Segment Open

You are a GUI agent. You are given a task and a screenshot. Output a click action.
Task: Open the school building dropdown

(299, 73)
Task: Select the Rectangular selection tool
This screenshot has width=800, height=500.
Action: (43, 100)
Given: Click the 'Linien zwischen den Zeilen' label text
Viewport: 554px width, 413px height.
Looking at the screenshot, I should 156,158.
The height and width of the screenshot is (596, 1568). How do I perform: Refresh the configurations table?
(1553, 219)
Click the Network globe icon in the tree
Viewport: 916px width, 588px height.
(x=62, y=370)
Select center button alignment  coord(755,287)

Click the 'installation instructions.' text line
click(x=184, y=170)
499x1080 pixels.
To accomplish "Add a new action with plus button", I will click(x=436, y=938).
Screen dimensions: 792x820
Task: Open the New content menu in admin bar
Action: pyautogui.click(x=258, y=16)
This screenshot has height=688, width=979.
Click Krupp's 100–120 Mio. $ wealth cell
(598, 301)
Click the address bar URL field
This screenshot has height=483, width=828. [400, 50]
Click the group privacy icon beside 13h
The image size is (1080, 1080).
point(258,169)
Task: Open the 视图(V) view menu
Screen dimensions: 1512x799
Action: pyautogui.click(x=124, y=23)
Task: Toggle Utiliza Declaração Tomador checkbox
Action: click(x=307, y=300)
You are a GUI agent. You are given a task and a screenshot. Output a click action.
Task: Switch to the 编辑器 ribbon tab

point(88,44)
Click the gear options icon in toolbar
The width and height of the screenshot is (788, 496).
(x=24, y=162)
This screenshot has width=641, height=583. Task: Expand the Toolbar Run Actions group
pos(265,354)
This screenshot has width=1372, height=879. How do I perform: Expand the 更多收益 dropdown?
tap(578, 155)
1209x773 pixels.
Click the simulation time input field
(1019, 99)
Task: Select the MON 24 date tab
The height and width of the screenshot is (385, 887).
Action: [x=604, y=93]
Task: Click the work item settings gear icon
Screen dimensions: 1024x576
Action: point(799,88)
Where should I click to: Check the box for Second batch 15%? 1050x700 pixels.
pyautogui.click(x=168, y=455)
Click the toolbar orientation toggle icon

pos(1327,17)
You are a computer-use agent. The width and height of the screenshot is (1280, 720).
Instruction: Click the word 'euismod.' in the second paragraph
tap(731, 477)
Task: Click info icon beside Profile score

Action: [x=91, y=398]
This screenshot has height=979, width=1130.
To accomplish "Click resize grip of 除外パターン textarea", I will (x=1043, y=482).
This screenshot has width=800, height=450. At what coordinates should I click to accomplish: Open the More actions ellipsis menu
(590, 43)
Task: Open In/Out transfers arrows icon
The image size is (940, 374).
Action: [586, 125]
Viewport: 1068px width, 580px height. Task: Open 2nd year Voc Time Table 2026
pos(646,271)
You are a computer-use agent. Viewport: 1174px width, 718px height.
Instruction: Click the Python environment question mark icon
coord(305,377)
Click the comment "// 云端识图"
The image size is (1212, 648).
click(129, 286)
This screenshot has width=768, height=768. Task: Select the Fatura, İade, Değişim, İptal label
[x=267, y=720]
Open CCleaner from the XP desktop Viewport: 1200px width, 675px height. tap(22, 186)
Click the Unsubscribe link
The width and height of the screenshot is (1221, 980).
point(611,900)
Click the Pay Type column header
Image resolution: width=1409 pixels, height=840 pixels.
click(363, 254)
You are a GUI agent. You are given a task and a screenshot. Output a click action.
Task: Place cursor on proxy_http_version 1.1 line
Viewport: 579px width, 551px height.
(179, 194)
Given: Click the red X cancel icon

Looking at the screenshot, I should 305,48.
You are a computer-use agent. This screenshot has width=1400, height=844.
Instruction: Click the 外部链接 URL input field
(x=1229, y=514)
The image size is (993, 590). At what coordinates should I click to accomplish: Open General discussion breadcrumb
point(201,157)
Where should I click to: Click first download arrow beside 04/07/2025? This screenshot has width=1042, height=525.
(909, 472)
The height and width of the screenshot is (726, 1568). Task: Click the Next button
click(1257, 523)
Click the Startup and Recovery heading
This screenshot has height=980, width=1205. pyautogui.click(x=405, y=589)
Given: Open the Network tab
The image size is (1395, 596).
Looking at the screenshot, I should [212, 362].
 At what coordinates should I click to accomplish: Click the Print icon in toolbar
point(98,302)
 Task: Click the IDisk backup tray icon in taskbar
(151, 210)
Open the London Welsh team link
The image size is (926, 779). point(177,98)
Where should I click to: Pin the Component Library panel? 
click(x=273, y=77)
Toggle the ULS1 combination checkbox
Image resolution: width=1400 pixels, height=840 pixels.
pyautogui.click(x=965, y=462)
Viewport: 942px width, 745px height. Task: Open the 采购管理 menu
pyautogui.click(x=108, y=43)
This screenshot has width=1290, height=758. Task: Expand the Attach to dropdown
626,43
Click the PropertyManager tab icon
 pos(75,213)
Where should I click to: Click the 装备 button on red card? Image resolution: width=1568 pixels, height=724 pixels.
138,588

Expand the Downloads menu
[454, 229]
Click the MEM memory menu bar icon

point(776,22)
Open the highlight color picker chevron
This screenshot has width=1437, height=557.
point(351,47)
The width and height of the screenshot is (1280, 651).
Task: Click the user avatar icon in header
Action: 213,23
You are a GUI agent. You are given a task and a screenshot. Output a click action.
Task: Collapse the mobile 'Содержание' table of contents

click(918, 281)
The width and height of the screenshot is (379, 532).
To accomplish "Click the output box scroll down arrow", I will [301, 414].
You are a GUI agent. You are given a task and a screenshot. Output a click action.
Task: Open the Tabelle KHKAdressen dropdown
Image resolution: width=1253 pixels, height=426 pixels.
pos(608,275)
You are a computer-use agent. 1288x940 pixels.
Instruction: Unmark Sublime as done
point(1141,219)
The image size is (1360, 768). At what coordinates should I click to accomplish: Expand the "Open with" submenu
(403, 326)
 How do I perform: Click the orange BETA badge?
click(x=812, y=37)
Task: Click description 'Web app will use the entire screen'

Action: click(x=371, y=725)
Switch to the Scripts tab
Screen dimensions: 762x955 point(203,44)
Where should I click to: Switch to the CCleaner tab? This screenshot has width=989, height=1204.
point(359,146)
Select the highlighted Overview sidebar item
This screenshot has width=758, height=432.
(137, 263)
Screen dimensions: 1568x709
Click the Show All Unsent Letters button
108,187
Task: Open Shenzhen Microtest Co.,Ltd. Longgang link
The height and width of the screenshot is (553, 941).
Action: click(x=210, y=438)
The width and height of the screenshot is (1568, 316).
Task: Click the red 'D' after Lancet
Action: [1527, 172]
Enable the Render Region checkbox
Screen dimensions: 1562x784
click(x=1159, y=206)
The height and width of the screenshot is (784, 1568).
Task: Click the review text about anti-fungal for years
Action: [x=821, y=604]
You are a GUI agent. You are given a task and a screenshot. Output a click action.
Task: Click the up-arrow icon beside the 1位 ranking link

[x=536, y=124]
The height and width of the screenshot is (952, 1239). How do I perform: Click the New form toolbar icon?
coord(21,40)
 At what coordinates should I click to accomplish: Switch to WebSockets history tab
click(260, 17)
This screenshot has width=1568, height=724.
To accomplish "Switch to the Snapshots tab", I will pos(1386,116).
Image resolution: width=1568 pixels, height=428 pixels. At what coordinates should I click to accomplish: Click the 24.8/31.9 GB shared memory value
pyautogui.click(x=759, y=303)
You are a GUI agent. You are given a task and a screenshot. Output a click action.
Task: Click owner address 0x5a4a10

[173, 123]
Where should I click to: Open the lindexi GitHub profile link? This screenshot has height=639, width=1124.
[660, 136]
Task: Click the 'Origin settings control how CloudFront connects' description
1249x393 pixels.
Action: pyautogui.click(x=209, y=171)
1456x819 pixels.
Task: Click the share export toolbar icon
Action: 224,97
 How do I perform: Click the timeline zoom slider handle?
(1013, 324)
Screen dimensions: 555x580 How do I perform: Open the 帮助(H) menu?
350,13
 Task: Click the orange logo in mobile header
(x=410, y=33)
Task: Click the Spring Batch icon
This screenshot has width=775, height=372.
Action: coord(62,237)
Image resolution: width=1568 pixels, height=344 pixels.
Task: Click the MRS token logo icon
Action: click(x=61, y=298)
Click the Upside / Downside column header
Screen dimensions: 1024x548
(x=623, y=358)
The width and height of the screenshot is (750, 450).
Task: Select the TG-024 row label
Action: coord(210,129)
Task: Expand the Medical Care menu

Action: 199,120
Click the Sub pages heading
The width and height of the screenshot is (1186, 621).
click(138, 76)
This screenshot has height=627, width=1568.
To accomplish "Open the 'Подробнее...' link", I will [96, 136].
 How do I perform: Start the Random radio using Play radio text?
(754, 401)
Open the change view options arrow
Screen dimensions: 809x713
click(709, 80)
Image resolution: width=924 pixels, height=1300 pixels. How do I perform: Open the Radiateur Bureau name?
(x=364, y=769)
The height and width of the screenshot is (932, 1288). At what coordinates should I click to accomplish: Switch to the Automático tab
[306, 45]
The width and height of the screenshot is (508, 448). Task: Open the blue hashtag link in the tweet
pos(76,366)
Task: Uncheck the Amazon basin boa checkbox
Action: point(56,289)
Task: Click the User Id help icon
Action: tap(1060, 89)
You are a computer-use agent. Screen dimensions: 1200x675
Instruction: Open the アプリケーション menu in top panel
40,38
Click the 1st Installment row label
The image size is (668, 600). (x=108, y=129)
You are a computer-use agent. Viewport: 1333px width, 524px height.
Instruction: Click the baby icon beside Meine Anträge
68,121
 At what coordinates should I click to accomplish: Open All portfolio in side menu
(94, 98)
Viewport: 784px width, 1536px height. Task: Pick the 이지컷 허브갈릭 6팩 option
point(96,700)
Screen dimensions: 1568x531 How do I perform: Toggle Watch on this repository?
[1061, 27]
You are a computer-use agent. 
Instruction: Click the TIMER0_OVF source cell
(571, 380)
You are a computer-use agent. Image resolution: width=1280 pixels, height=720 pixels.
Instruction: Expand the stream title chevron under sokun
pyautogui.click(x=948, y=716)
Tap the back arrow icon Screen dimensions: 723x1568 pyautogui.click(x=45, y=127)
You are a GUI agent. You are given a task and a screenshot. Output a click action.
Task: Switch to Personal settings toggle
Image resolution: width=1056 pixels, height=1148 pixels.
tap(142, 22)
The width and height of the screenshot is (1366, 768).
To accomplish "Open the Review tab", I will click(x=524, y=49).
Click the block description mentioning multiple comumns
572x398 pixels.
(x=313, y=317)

Segment Closed

### Exercise prompt:
Would you restate exactly the lines of the material above, from its opening line through the line with "Task: Click the work item settings gear icon", and output only those?

### Exercise output:
You are a GUI agent. You are given a task and a screenshot. Output a click action.
Task: Open the school building dropdown

(299, 73)
Task: Select the Rectangular selection tool
This screenshot has width=800, height=500.
Action: (43, 100)
Given: Click the 'Linien zwischen den Zeilen' label text
Viewport: 554px width, 413px height.
Looking at the screenshot, I should 156,158.
The height and width of the screenshot is (596, 1568). How do I perform: Refresh the configurations table?
(1553, 219)
Click the Network globe icon in the tree
Viewport: 916px width, 588px height.
(x=62, y=370)
Select center button alignment  coord(755,287)

Click the 'installation instructions.' text line
click(x=184, y=170)
499x1080 pixels.
To accomplish "Add a new action with plus button", I will click(x=436, y=938).
Screen dimensions: 792x820
Task: Open the New content menu in admin bar
Action: pyautogui.click(x=258, y=16)
This screenshot has height=688, width=979.
Click Krupp's 100–120 Mio. $ wealth cell
(598, 301)
Click the address bar URL field
This screenshot has height=483, width=828. [400, 50]
Click the group privacy icon beside 13h
The image size is (1080, 1080).
point(258,169)
Task: Open the 视图(V) view menu
Screen dimensions: 1512x799
Action: pyautogui.click(x=124, y=23)
Task: Toggle Utiliza Declaração Tomador checkbox
Action: click(x=307, y=300)
You are a GUI agent. You are given a task and a screenshot. Output a click action.
Task: Switch to the 编辑器 ribbon tab

point(88,44)
Click the gear options icon in toolbar
The width and height of the screenshot is (788, 496).
(x=24, y=162)
This screenshot has width=641, height=583. Task: Expand the Toolbar Run Actions group
pos(265,354)
This screenshot has width=1372, height=879. How do I perform: Expand the 更多收益 dropdown?
tap(578, 155)
1209x773 pixels.
Click the simulation time input field
(1019, 99)
Task: Select the MON 24 date tab
The height and width of the screenshot is (385, 887).
Action: [x=604, y=93]
Task: Click the work item settings gear icon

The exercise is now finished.